Pictures are to be left out, and only the lines below starting at the one with "Given: Close the sidebar with the X icon" and ending at the one with "Click the red minus button in M30 chart" are to be reproduced, each exactly, both ends included.
*** INPUT MATERIAL ***
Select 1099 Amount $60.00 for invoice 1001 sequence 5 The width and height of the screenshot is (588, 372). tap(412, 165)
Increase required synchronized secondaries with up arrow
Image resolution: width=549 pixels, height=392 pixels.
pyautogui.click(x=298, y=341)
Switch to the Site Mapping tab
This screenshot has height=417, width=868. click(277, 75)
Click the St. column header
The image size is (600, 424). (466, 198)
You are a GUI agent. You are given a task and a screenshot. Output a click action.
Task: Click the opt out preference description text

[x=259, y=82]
*** End of INPUT MATERIAL ***
*** INPUT MATERIAL ***
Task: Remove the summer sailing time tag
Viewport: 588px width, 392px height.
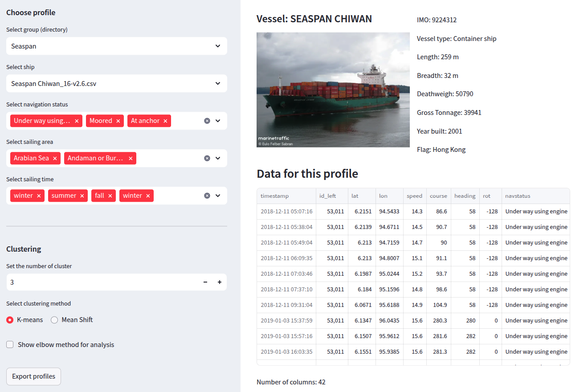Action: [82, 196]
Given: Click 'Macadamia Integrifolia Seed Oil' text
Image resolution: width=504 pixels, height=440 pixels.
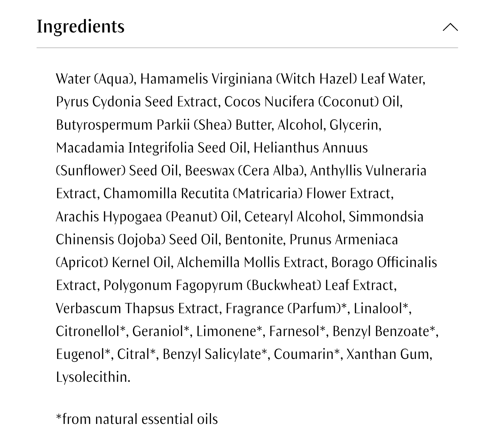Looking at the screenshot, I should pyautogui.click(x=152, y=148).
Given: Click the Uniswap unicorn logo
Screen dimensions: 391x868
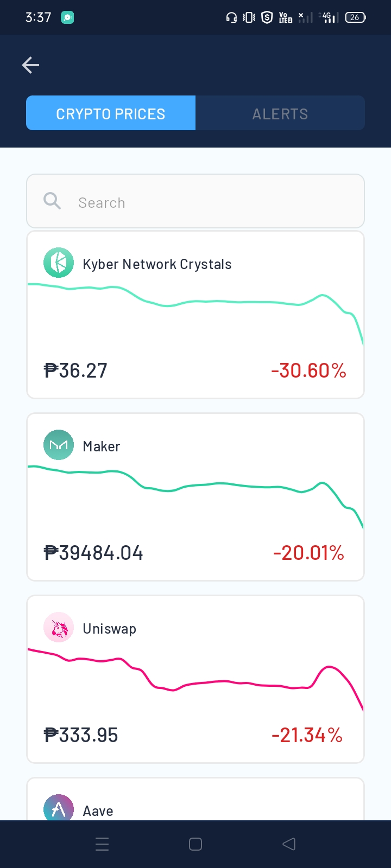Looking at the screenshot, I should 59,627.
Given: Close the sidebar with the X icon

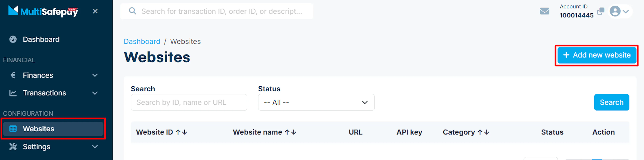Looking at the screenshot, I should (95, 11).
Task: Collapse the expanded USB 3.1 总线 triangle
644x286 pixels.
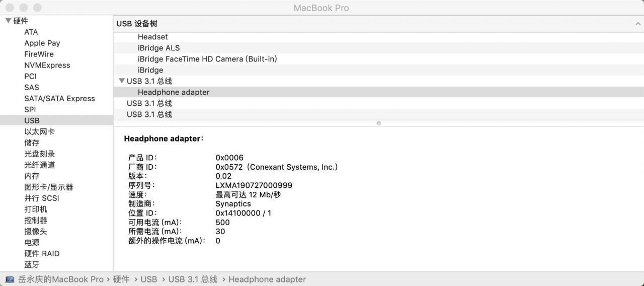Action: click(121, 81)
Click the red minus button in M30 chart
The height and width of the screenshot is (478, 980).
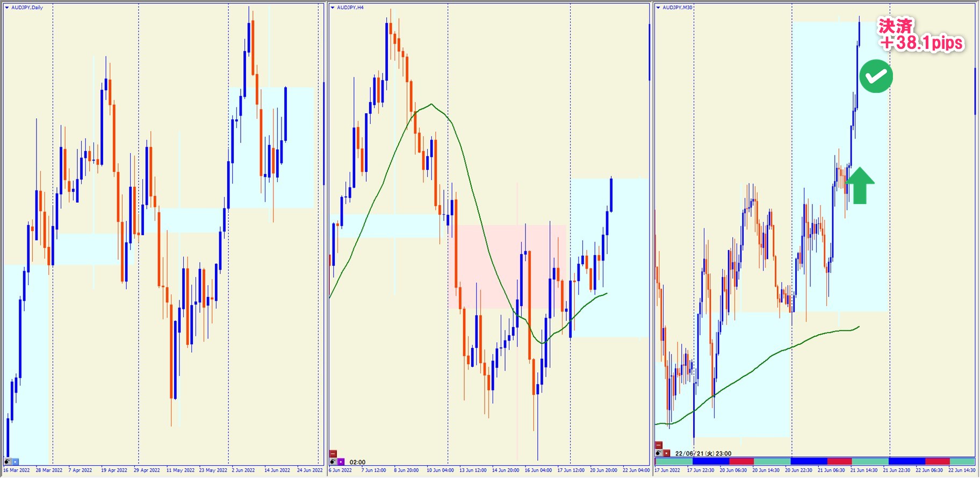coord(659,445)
*** End of INPUT MATERIAL ***
* EXERCISE SOLUTION
Given: Close the sidebar with the X icon

Looking at the screenshot, I should (95, 11).
Task: Collapse the expanded USB 3.1 总线 triangle
644x286 pixels.
Action: click(121, 81)
Click the red minus button in M30 chart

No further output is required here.